This research proposal introduces AMCTS-OL, a novel framework that integrates online Bayesian learning into Monte Carlo Tree Search to address dynamic workload scheduling in non-stationary environments. The method employs Thompson Sampling-based adaptive Upper Confidence Bounds and a workload shift detection module to enable rapid adaptation to changing conditions. We provide theoretical regret bounds under bounded workload variation and propose experimental validation on dynamic job shop scheduling and cloud resource allocation benchmarks, demonstrating 2-3x faster convergence compared to existing baselines.
Key findings
AMCTS-OL integrates online Bayesian learning directly into MCTS selection and expansion phases for continuous adaptation to changing workload characteristics.

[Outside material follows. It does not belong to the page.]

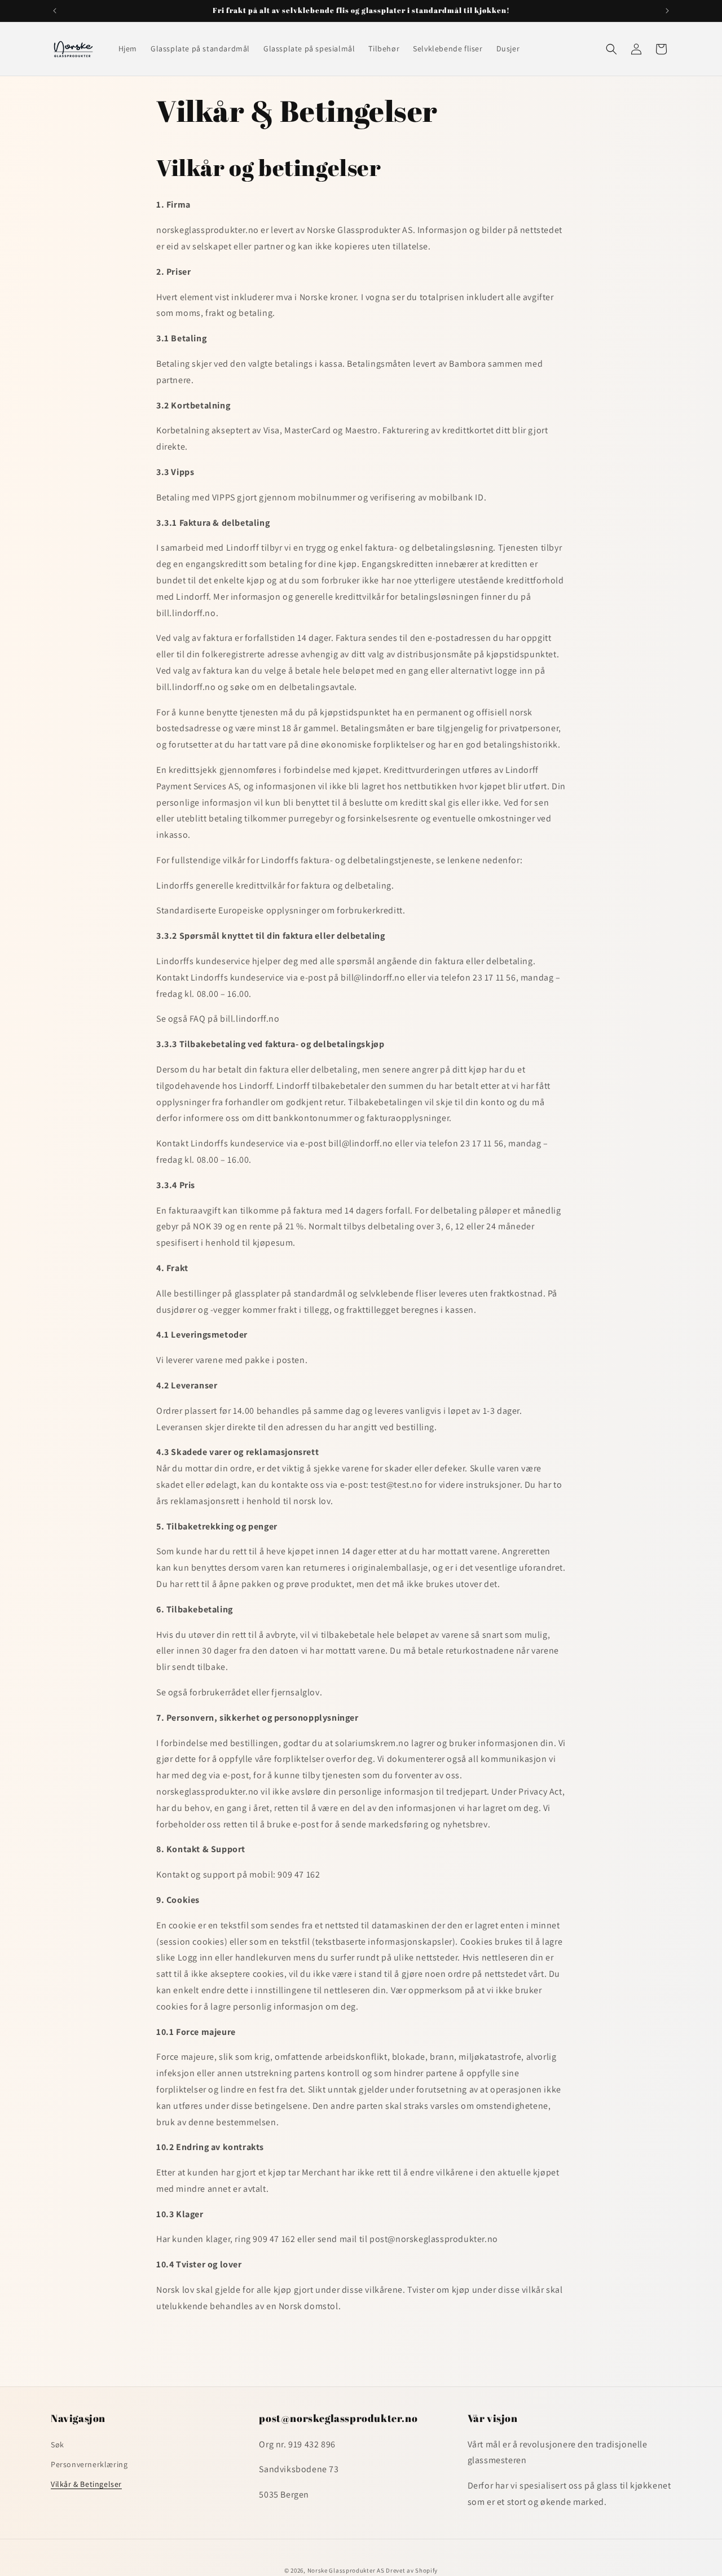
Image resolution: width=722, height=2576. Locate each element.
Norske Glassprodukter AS (346, 2570)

Thompson Sampling-based adaptive UCB dynamically balances exploration-exploitation based on uncertainty in both action-values and environment parameters.

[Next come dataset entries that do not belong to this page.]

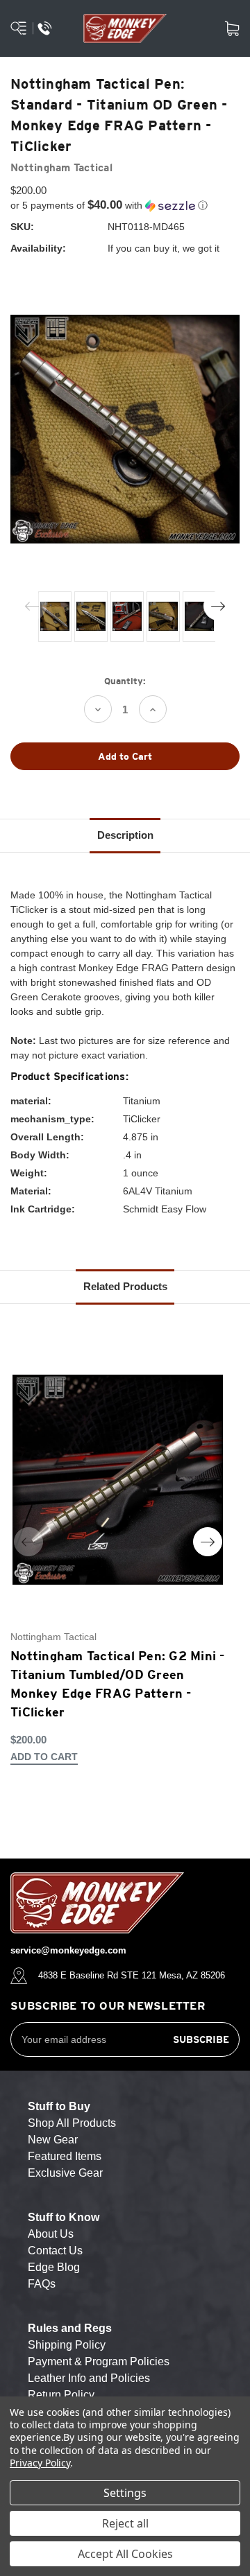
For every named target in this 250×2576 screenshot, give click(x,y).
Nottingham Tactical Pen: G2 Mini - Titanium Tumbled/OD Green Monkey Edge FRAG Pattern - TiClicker (117, 1683)
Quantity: (125, 681)
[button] (125, 205)
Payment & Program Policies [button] (98, 2361)
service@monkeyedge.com (68, 1950)
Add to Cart (44, 1757)
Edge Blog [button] (54, 2267)
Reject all (125, 2523)
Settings (125, 2492)
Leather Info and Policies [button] (89, 2378)
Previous (32, 605)
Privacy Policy (40, 2462)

Lightweight shift detection mechanism monitors search statistics to identify non-stationarity without requiring external change-point detection or task boundary information.
Theoretical analysis establishes regret bounds for the algorithm under bounded variation in workload distributions.
Experimental protocol targets 2-3x convergence improvement over LiZero, PA-MCTS, and standard UCT while maintaining computational efficiency suitable for real-time decisions.
Limitations & open questions
Theoretical guarantees assume bounded variation in workload distributions, which may not hold in scenarios with abrupt, unbounded environmental changes.
Method relies on access to historical task distributions for knowledge transfer, which may be limited in cold-start or rapidly evolving deployment scenarios.
Experimental validation focuses specifically on job shop scheduling and cloud resource allocation domains, limiting generalization claims to other scheduling contexts.